### Supplied entries
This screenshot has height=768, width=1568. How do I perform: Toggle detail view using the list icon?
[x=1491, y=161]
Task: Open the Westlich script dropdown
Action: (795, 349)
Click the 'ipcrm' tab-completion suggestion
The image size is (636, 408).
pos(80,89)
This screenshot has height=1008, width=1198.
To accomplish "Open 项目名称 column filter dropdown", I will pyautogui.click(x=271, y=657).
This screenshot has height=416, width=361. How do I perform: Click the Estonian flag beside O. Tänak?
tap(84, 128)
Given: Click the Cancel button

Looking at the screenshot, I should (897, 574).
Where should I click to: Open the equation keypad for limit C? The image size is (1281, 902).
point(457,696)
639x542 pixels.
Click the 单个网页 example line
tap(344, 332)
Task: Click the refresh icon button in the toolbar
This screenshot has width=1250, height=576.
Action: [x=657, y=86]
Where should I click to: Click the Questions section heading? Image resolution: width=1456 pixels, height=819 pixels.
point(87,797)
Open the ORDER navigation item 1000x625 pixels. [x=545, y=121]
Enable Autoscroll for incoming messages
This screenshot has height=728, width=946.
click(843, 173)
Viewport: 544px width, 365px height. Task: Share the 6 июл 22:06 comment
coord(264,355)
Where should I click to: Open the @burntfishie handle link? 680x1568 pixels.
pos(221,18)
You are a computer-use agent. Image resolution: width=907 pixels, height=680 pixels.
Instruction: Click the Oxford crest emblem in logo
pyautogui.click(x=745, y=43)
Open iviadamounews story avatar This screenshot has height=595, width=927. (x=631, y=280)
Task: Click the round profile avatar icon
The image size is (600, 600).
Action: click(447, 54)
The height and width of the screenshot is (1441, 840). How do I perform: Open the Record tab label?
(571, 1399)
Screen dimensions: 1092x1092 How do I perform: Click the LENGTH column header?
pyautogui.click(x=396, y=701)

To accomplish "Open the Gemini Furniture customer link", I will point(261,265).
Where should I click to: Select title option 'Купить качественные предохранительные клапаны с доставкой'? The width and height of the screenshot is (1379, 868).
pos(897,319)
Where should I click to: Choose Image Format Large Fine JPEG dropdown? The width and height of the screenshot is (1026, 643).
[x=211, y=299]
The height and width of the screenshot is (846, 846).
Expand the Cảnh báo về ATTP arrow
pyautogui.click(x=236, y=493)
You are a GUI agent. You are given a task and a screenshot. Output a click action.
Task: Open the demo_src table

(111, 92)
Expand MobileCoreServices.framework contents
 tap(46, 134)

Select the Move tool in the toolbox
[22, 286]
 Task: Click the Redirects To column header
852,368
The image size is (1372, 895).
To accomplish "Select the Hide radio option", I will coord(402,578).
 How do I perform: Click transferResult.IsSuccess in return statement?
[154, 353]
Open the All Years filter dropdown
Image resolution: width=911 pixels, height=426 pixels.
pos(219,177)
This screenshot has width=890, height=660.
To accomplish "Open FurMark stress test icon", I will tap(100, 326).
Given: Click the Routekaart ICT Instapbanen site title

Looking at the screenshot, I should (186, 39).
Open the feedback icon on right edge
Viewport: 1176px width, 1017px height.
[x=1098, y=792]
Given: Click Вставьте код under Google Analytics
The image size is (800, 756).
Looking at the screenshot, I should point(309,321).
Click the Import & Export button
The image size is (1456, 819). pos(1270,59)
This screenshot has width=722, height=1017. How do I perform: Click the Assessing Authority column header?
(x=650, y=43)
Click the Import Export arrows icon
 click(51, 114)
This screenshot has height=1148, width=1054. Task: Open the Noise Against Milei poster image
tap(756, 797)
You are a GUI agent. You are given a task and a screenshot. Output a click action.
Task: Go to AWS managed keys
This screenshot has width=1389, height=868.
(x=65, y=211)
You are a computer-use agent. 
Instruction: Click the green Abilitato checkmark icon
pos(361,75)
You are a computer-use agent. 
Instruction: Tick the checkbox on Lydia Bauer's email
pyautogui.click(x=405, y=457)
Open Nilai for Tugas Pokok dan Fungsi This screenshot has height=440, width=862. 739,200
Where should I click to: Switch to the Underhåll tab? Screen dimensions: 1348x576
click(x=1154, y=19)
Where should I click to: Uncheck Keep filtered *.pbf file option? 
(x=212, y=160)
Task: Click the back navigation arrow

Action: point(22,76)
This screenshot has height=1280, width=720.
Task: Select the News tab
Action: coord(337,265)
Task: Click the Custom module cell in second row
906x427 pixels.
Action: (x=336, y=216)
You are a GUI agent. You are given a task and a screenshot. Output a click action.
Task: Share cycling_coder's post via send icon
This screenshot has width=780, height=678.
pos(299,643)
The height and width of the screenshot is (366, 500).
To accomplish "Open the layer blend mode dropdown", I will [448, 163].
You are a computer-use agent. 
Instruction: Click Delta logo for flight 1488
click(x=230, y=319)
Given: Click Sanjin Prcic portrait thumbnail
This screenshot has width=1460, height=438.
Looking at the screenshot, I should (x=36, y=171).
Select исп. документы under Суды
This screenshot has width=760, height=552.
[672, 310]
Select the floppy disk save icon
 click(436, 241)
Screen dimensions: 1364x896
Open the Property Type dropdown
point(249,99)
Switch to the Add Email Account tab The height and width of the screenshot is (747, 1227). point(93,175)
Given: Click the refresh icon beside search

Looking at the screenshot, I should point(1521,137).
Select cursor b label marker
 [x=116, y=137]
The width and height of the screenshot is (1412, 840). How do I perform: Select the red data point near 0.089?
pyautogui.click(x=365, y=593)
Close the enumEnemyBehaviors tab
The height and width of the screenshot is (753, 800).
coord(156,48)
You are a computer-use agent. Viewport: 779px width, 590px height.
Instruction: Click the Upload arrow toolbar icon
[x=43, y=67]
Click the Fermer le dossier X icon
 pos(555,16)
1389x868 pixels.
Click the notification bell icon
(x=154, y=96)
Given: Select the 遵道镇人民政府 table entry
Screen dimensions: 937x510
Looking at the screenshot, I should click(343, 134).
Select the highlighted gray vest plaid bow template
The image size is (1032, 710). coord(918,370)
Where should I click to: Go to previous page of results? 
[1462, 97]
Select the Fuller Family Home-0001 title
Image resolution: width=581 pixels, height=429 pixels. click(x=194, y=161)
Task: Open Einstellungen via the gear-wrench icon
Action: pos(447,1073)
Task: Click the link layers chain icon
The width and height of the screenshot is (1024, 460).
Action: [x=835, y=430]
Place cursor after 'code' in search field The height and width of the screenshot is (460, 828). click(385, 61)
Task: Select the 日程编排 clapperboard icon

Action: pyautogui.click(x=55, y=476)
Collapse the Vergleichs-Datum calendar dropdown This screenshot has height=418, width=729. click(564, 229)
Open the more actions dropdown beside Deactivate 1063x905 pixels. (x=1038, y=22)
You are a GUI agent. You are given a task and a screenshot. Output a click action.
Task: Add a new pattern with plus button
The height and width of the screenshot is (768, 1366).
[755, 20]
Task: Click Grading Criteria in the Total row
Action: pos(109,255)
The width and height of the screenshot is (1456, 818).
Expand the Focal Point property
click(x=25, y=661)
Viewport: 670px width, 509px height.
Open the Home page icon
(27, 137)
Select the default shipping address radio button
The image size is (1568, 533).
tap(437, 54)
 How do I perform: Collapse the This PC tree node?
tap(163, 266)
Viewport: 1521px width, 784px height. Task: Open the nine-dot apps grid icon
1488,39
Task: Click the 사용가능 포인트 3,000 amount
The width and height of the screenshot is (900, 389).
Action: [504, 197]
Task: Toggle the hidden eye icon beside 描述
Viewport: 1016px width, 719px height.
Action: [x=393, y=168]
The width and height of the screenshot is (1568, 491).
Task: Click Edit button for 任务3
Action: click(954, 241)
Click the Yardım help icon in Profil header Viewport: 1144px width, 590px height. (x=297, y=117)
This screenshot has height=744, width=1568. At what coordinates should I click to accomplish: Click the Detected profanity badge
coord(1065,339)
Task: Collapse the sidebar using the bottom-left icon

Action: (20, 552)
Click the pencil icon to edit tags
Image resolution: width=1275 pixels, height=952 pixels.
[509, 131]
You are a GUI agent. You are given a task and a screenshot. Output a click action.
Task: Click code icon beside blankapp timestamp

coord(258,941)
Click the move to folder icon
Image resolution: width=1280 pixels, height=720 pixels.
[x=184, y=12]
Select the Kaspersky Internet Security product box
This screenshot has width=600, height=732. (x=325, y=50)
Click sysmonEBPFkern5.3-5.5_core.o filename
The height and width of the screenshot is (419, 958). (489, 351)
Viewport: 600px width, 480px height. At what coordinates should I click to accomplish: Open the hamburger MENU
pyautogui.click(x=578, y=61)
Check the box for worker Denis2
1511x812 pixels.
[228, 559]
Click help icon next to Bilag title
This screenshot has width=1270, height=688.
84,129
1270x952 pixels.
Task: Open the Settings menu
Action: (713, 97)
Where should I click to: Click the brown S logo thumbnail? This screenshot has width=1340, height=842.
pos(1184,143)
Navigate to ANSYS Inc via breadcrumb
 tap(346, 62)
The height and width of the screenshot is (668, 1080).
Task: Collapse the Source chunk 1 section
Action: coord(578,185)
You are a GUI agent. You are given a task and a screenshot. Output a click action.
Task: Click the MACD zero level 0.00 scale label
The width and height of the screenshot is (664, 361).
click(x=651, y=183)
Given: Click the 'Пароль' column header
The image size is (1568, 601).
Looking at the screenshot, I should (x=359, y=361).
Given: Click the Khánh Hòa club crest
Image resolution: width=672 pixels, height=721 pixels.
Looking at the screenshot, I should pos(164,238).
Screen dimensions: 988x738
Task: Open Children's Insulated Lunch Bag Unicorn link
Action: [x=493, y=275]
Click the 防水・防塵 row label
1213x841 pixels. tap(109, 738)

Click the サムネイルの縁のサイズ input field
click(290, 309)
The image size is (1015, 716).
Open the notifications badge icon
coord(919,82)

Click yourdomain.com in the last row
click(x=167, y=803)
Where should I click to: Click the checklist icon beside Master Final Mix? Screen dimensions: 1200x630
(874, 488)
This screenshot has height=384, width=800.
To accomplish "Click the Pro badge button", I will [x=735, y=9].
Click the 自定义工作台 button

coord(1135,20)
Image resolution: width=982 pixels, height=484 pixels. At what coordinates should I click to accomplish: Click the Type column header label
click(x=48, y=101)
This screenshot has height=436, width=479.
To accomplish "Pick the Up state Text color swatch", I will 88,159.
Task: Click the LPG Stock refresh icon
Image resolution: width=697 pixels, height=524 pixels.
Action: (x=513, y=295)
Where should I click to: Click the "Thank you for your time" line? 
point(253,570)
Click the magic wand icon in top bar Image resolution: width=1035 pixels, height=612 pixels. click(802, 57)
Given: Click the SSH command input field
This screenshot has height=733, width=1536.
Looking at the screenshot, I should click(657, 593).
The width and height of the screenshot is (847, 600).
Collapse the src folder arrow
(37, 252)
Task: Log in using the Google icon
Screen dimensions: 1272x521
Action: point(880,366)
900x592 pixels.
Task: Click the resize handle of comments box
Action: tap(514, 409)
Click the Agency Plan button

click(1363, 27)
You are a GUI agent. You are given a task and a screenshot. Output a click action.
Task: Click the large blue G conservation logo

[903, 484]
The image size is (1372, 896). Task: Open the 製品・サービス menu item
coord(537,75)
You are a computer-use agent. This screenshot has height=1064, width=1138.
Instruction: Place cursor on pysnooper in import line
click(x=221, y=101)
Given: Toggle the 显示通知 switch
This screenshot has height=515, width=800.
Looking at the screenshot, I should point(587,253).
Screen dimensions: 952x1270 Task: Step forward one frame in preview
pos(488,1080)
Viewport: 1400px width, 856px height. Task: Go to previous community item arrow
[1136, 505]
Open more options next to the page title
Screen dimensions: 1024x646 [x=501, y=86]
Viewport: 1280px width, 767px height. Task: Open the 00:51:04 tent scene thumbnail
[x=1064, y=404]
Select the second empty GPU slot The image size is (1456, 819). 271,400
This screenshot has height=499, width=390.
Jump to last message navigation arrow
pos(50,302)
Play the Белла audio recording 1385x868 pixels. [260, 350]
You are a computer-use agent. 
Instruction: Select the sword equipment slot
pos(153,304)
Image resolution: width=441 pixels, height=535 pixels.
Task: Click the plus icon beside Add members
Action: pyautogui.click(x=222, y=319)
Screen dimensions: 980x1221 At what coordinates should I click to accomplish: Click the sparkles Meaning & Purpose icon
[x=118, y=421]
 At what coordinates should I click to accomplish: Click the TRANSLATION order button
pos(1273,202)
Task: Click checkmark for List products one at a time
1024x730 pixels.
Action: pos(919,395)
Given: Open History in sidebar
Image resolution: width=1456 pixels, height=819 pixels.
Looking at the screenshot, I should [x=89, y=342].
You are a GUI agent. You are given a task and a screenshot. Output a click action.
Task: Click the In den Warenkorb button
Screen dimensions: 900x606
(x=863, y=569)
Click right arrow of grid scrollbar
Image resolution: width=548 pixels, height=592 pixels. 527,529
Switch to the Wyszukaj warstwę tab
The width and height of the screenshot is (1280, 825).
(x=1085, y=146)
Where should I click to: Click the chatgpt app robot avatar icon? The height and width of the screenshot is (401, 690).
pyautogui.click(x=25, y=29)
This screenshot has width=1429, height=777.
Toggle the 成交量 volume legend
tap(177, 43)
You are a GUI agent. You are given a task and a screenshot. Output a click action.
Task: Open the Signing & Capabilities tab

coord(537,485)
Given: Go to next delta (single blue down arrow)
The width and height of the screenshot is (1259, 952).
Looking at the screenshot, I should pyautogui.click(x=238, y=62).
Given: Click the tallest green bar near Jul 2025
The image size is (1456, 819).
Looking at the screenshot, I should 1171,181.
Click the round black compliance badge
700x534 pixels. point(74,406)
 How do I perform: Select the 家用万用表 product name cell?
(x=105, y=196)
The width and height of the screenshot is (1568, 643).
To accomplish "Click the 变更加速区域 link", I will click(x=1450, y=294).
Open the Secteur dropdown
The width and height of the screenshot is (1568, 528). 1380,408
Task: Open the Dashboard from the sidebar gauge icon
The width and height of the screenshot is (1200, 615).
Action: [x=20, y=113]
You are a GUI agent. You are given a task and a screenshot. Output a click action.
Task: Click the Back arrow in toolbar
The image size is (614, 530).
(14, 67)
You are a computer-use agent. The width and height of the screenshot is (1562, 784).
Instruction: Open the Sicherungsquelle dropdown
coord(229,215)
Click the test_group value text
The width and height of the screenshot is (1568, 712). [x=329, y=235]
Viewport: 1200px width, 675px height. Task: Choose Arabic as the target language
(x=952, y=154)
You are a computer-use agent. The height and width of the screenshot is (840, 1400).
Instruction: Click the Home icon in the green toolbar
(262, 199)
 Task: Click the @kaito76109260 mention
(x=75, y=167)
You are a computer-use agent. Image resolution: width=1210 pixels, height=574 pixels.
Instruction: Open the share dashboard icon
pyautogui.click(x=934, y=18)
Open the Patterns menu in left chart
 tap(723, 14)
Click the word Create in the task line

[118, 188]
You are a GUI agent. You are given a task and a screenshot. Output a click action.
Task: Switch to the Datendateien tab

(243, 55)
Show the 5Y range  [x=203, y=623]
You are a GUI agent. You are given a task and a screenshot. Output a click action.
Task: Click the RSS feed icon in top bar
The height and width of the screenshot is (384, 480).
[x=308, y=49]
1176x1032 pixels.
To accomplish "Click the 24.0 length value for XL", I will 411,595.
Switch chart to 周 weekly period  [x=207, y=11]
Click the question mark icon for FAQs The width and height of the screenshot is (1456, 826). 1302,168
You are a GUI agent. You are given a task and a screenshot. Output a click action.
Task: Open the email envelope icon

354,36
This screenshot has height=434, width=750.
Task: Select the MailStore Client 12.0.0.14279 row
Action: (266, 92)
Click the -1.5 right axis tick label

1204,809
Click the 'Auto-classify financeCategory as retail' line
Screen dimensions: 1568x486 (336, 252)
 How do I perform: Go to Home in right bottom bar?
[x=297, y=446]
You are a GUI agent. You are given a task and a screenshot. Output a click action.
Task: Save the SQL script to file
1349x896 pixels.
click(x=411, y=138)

### Required work
Put the entries above, from the line containing "Open the All Years filter dropdown" through the line containing "[x=1098, y=792]", into a two-column CSV with the header input,output. Give one row per entry, with its text under input and its answer under output, each in a single quoted field with line breaks replaced by spaces.

### Exercise result
input,output
"Open the All Years filter dropdown Image resolution: width=911 pixels, height=426 pixels.","pos(219,177)"
"This screenshot has width=890, height=660. To accomplish ""Open FurMark stress test icon"",","I will tap(100, 326)."
"Given: Click the Routekaart ICT Instapbanen site title","Looking at the screenshot, I should (186, 39)."
"Open the feedback icon on right edge Viewport: 1176px width, 1017px height.","[x=1098, y=792]"